╭─ Input records

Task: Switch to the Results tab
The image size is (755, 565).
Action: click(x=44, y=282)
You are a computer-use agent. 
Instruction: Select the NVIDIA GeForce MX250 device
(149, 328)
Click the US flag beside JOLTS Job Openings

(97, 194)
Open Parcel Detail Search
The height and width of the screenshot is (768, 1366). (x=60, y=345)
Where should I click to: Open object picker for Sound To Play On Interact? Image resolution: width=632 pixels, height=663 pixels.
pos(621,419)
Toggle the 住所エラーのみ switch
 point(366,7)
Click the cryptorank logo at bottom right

╰─
╭─ Input records

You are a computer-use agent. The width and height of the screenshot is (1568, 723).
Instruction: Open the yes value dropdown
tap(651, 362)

╰─
╭─ Input records

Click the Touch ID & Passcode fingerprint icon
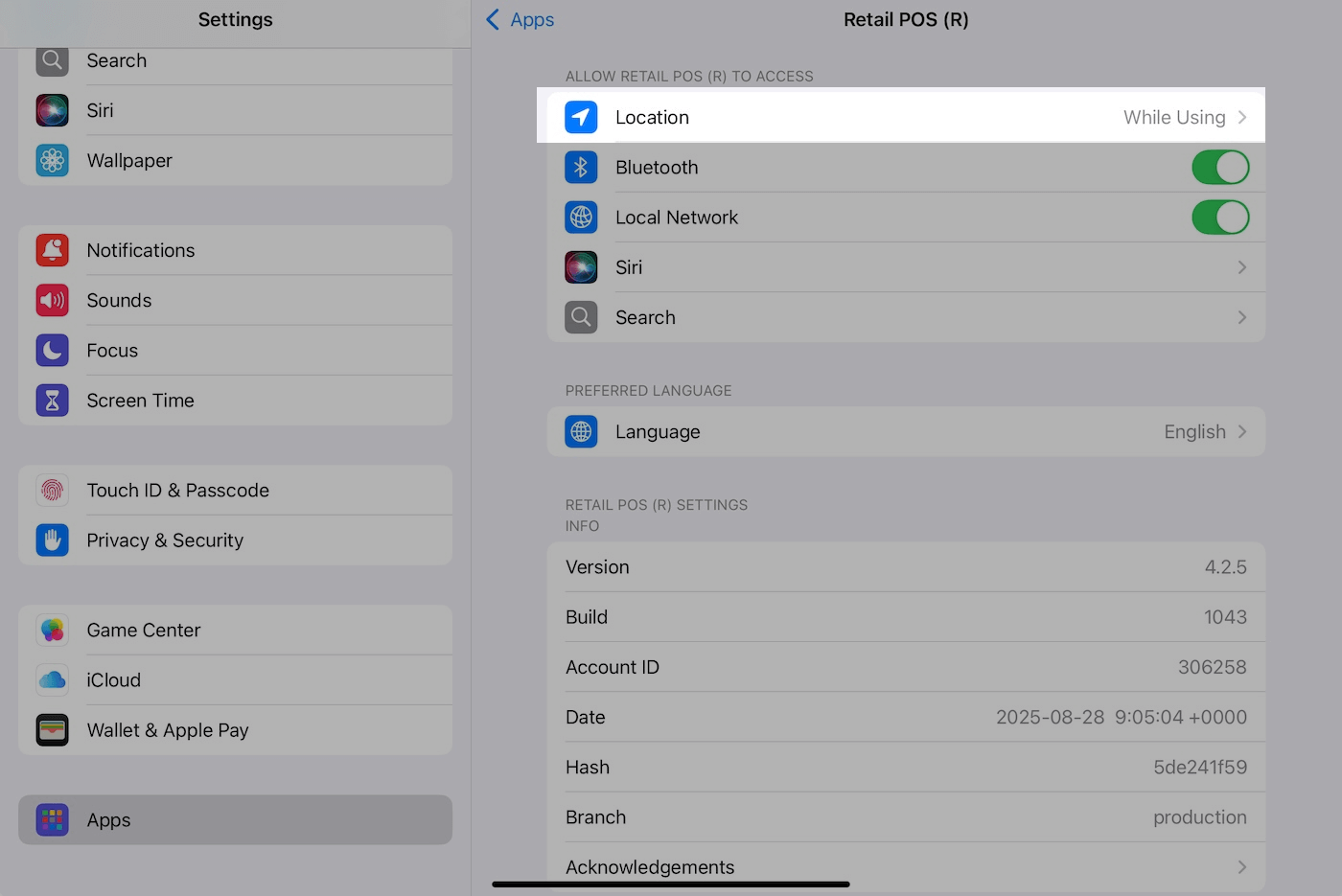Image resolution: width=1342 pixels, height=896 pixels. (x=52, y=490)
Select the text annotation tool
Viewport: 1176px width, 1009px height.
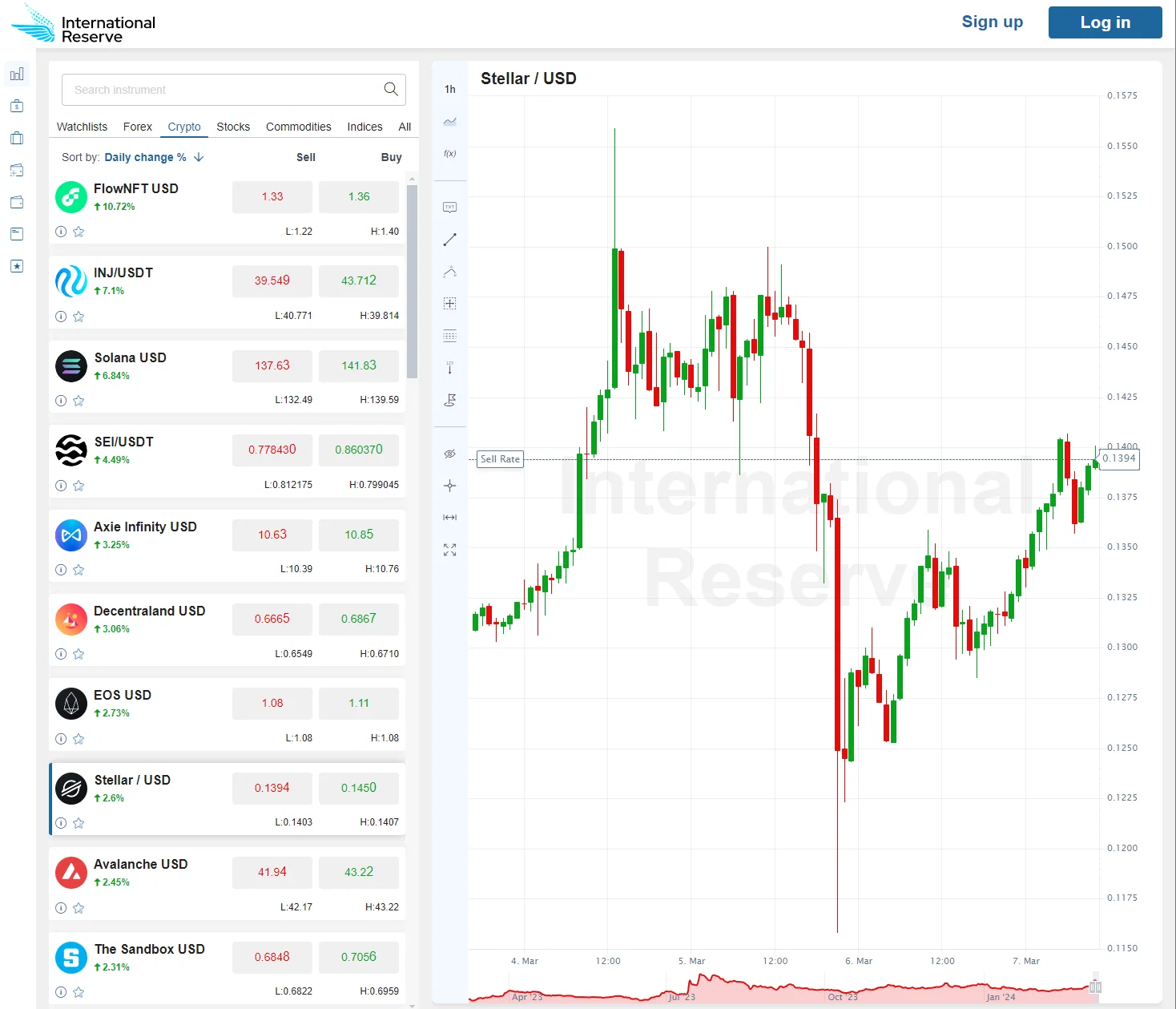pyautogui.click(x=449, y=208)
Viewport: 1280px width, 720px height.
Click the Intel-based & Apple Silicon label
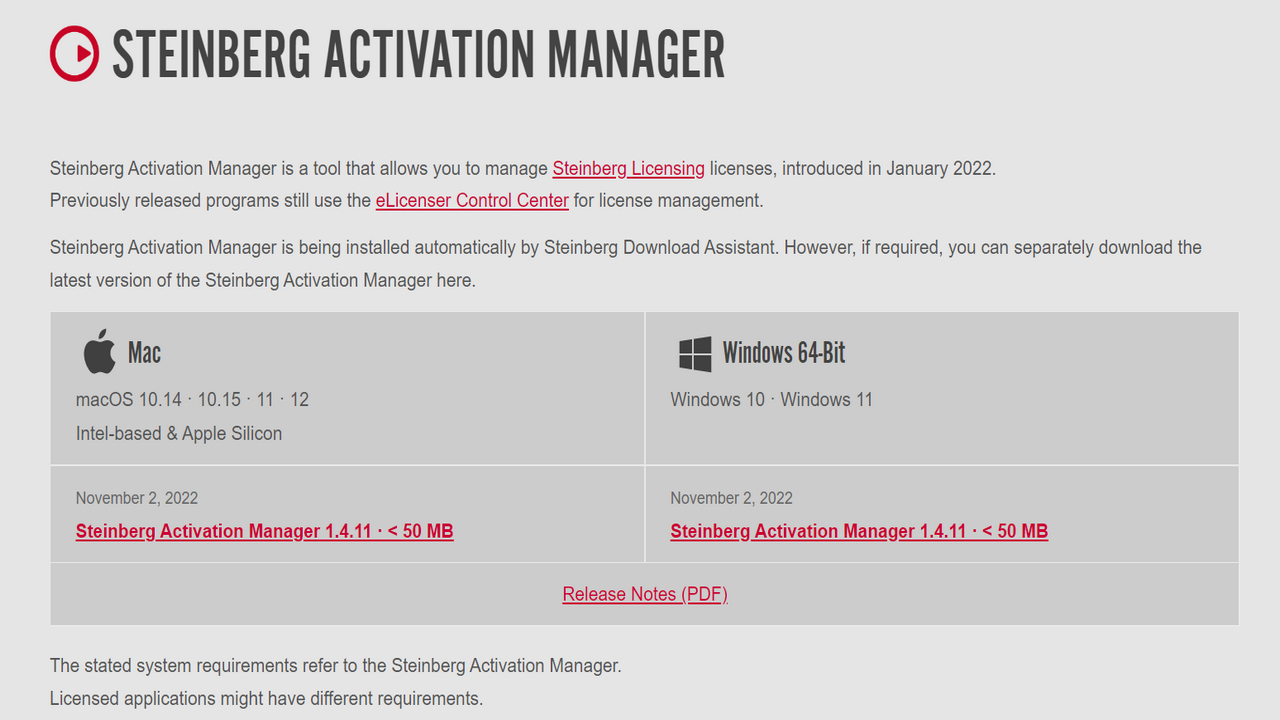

╰─

Work order:
Take from the entries every line that has the string "agent".

Exercise result:
You are a computer-use agent. 
You are a computer-use agent. The width and height of the screenshot is (1568, 723).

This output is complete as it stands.